Short task 1:
Using the passage on payments between House of Flavors and Tetra, answer the following:
(a) What was the amount of the payment dated 9/1/2006?
(b) What figure did the original calculation give for the amount Tetra was owed?
(c) How much credit does House of Flavors receive for maintaining its letter of credit?
Short task 2:
Extend the passage on payments between House of Flavors and Tetra, picking up after its final sentence.

Pl.'s Letter to Court dated Aug. 30, 2011. There is also a 9/1/2006 payment of $46,941.41. Id. The stipulation does not identify its purpose. Id. I treat it as rent or interest, in advance, for the month of September, because the lease's base term started October 1 and because no other payment is attributed to the month of September 2006. Collectively, these additional payments total $183,496 (rounded). Finally, there is a "30-Aug  Payment" of $2,816.49. Id. The stipulation does not identify its purpose. Id. At oral argument, the parties could provide no elucidation. In earlier briefing, however, Tetra stated that it was "erroneously included" and that it was "initially collected to remit sales/use tax but was actually refunded to House of Flavors because House of Flavors had tax exempt status." Def.'s Mot. to Amend/Alter the Court's Findings and J. at 4 n.1. Therefore, I do not include it in amounts that House of Flavors was obliged to pay Tetra. Neither do I assume that this money has been returned to House of Flavors, because a refund is not reflected in the parties' stipulation.4 See Pl.'s Letter to Court dated Aug. 30, 2011.
Considering this additional evidence of House of Flavors' obligation, I conclude that, rather than receiving a refund from Tetra and return of its security deposits, as my original judgment directed, House of Flavors must pay Tetra an additional amount.5 The calculations are as follows:
Tetra was owed $1,938,718. (This represents my original calculation of $1,755,222 plus $183,496 in additional payments.)
It is stipulated that House of Flavors paid Tetra $1,769,319. See Pl.'s Letter to Court dated Aug. 30, 2011. In addition, as I ruled previously, House of Flavors deserves a credit of $13,000, which it had to pay in order to maintain its letter of credit after Tetra's fraud caused the deal to fail. Findings of Fact and Conclusions of Law at 25. As a result, the net amount that House of Flavors now owes Tetra is $156,399.

Entries pointing to words and elements:
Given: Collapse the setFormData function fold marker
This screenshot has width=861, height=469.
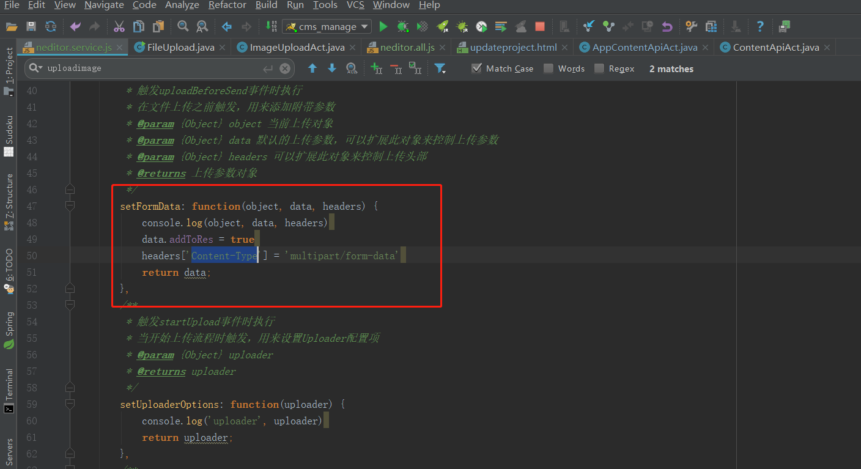Looking at the screenshot, I should tap(70, 207).
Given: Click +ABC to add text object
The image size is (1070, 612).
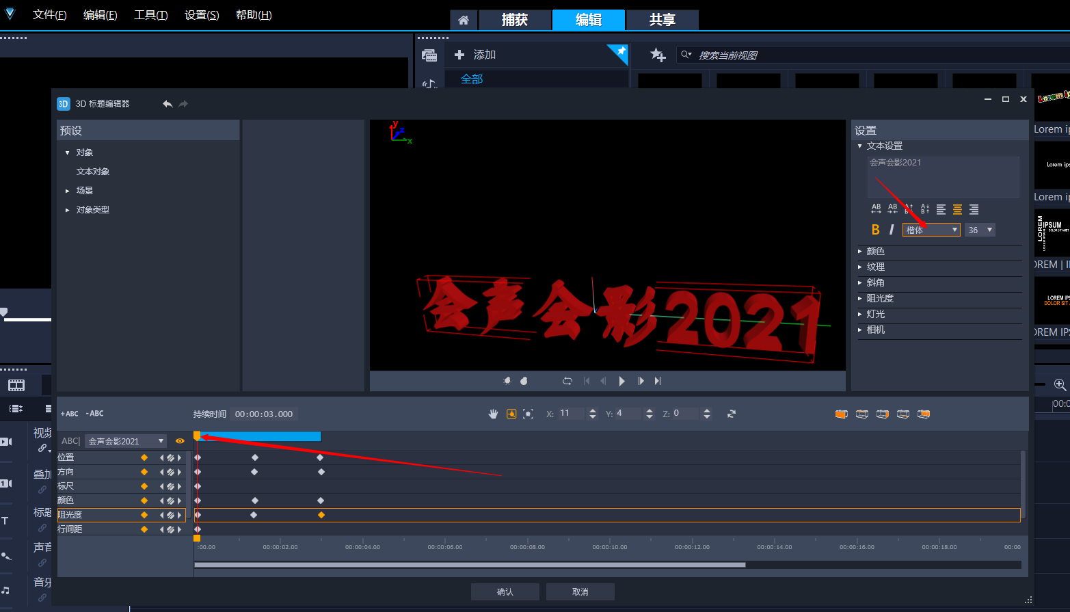Looking at the screenshot, I should tap(69, 414).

Answer 1:
(a) $46,941.41
(b) $1,755,222
(c) $13,000

Answer 2:
Accordingly, the Clerk shall now AMEND the concluding portion of the judgment concerning future relief to provide that:
(a) House of Flavors, Inc. shall pay to TFG-Michigan, LP One Hundred Fifty-Six Thousand Three Hundred Ninety-Nine Dollars ($156,399);
(b) TFG-Michigan, LP simultaneously shall release any and all other forms of security, including letters of credit, that House of Flavors, Inc. provided pursuant to the lease;
(c) TFG-Michigan, LP simultaneously shall transfer ownership of the ice cream hardening equipment to House of Flavors, Inc.
I do not award either costs or prejudgment interest to Tetra. In light of the fraud that I have found (as affirmed by the court of appeals) and Tetra's posture in the litigation, an award of either would be inappropriate.
D. BROCK HORNBY
1. The court of appeals said that it was not new evidence because the lease agreement was in the record. But on remand, the parties stipulate that "the precise amounts and timing of the payments made pursuant to the lease, as set forth [in the stipulation], were not part of the original trial record." Pl.'s Letter to Court dated Aug. 30, 2011 (Docket Item 126). Whether it is new evidence or not, I am directed now to consider it, and I do.
2. I recognize that, at his deposition, Gallagher testified that he was unsatisfied with Tetra's explanation of the lease terms. See Gallagher Dep. 143:23 -- 144:12, Aug. 3, 2009 (Joint Ex. 19). I also acknowledge that he expressed some frustration with the increased financing expenses that resulted from the time it took to finalize the lease and to complete its delivery term. Id. 114:14 -- 115:7. However, in neither case did Gallagher lay primary responsibility on Tetra. Id. 114:14 -- 115:7, 143:23 -- 144:12.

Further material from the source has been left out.